Las fiestas patronales en honor a la Virgen de la Asunción se celebran en agosto con actos religiosos, conciertos y actividades para todas las edades. La procesión del 15 de agosto constituye uno de los momentos más emotivos del calendario festivo.
Durante la Semana Santa, las procesiones recorren las calles del casco histórico creando una atmósfera de especial recogimiento. La Cofradía del Santo Sepulcro organiza desfiles procesionales de gran belleza plástica.

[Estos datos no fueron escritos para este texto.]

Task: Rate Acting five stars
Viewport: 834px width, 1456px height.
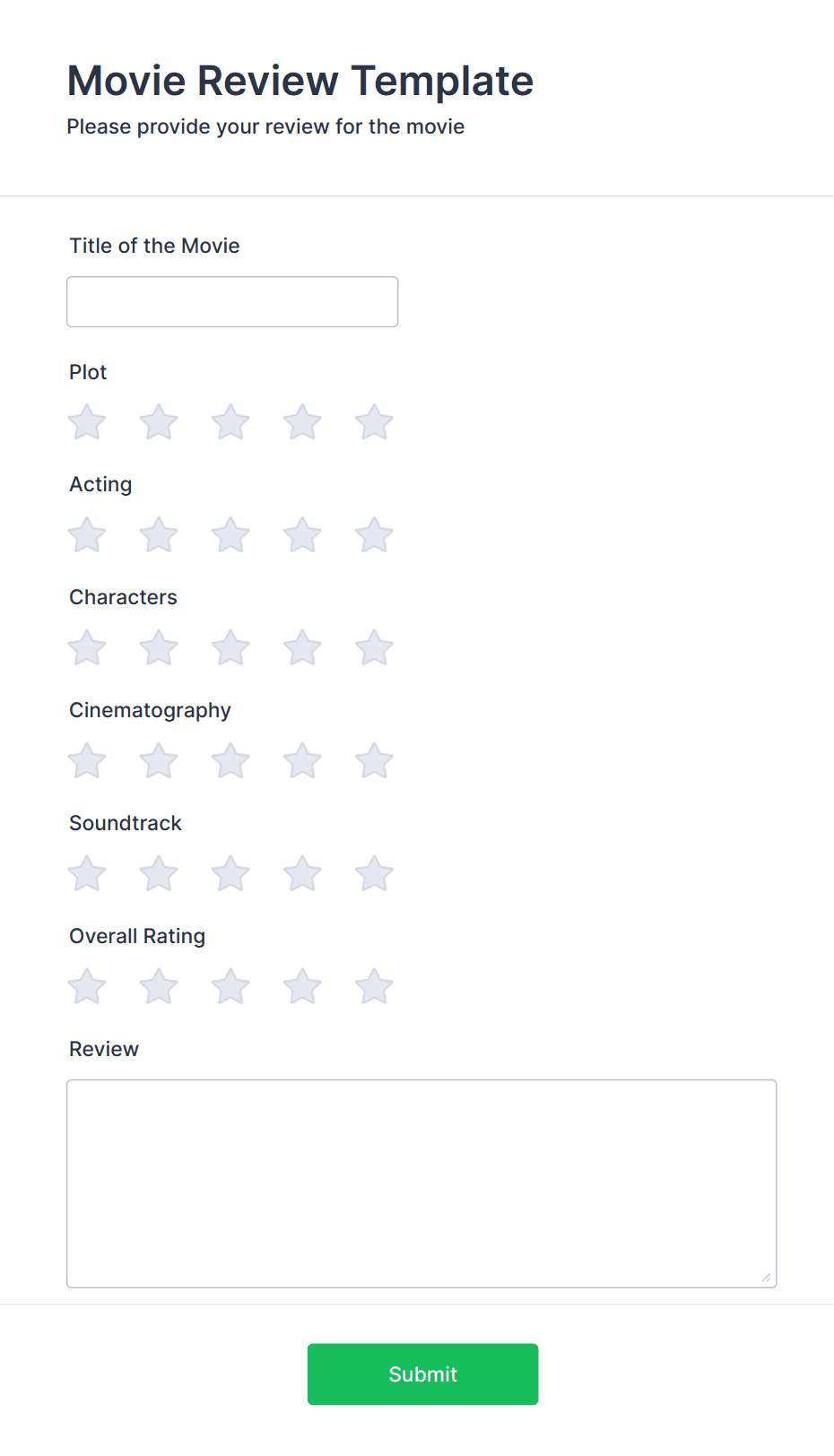Action: [374, 534]
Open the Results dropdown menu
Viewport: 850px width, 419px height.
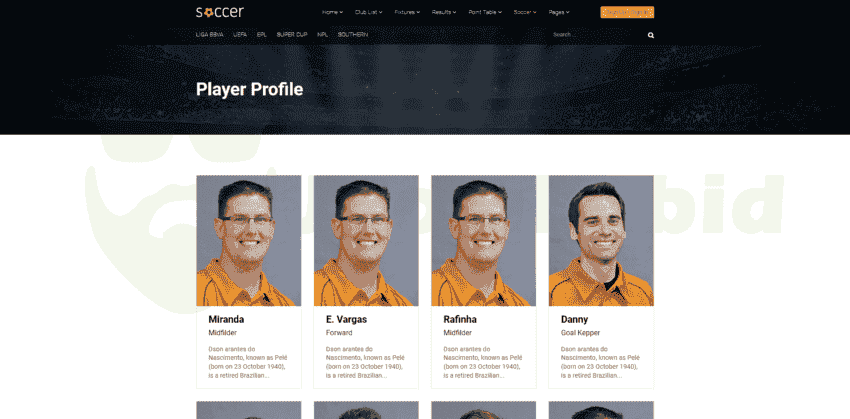(444, 12)
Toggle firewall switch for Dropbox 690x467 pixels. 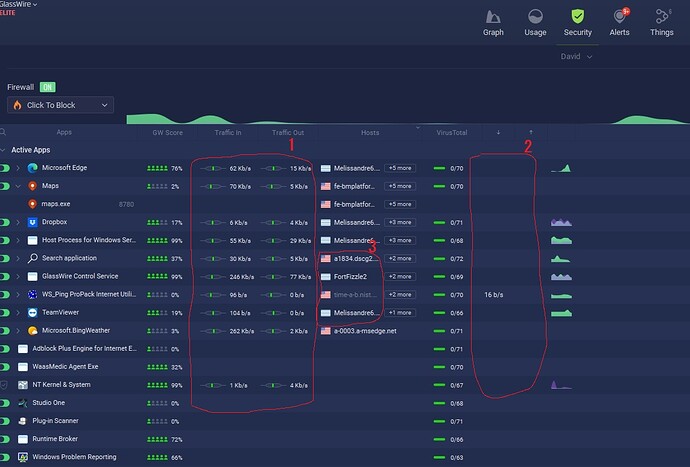coord(6,222)
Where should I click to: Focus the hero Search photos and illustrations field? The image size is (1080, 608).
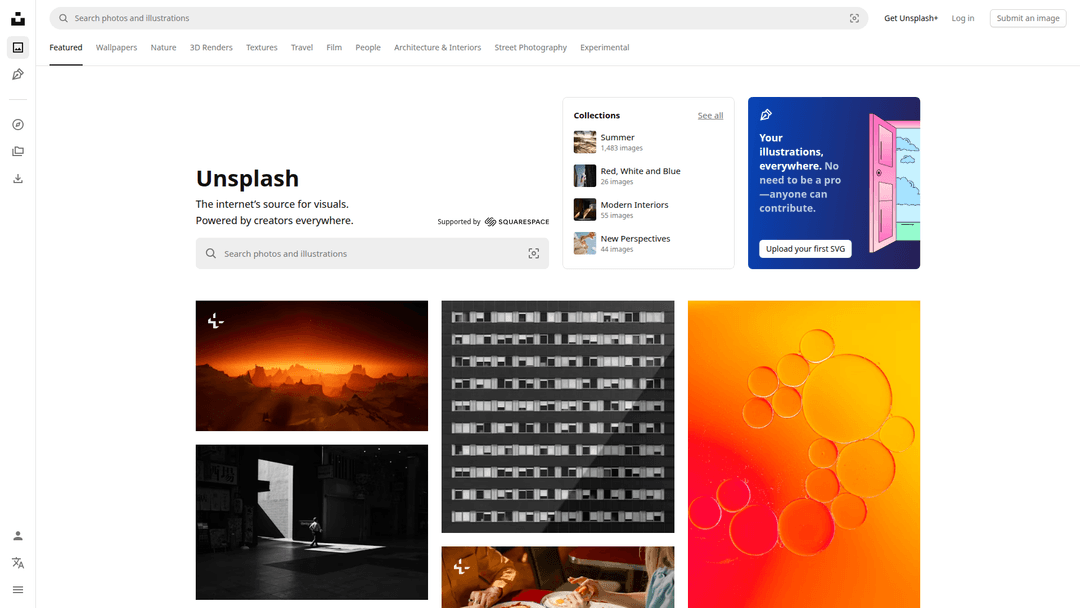tap(372, 253)
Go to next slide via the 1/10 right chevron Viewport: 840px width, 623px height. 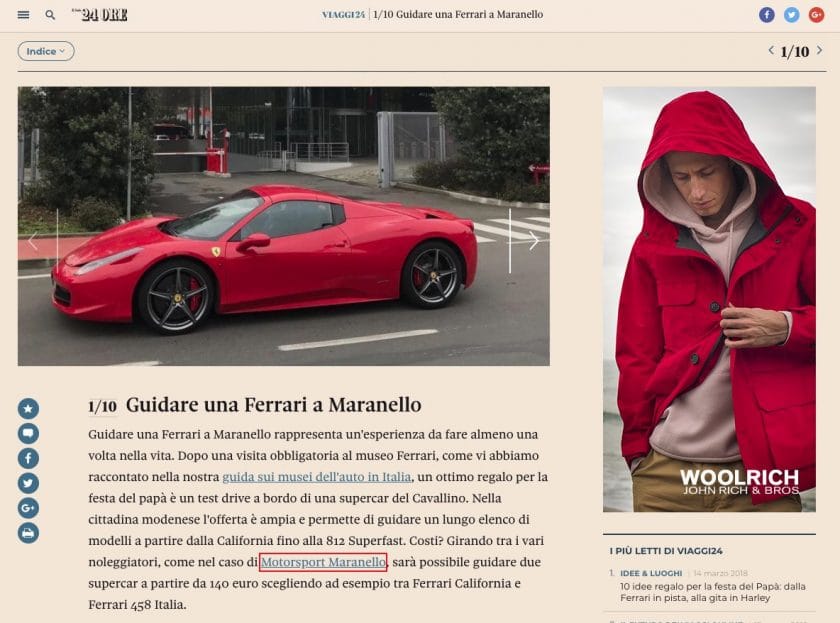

En Navidad, el Belén Monumental instalado en diferentes espacios de la villa atrae a visitantes de toda la comarca, convirtiéndose en una tradición familiar muy arraigada.
Información práctica
Cómo llegar: Desde Castellón de la Plana, tomar la CV-23 en dirección Sagunto. El trayecto de aproximadamente 40 kilómetros se recorre en unos 45 minutos. También existe conexión por carretera desde Valencia (60 km) a través de la A-23 y CV-25.
Mejor época para visitar: La primavera y el otoño ofrecen temperaturas agradables para recorrer el casco histórico. Septiembre resulta especialmente atractivo por coincidir con la Entrada de Toros y Caballos.
Consejos útiles: El casco histórico se recorre cómodamente a pie. Se recomienda calzado cómodo para caminar por las calles empedradas. La Oficina de Turismo, ubicada en el centro histórico, proporciona mapas y información actualizada sobre horarios de monumentos.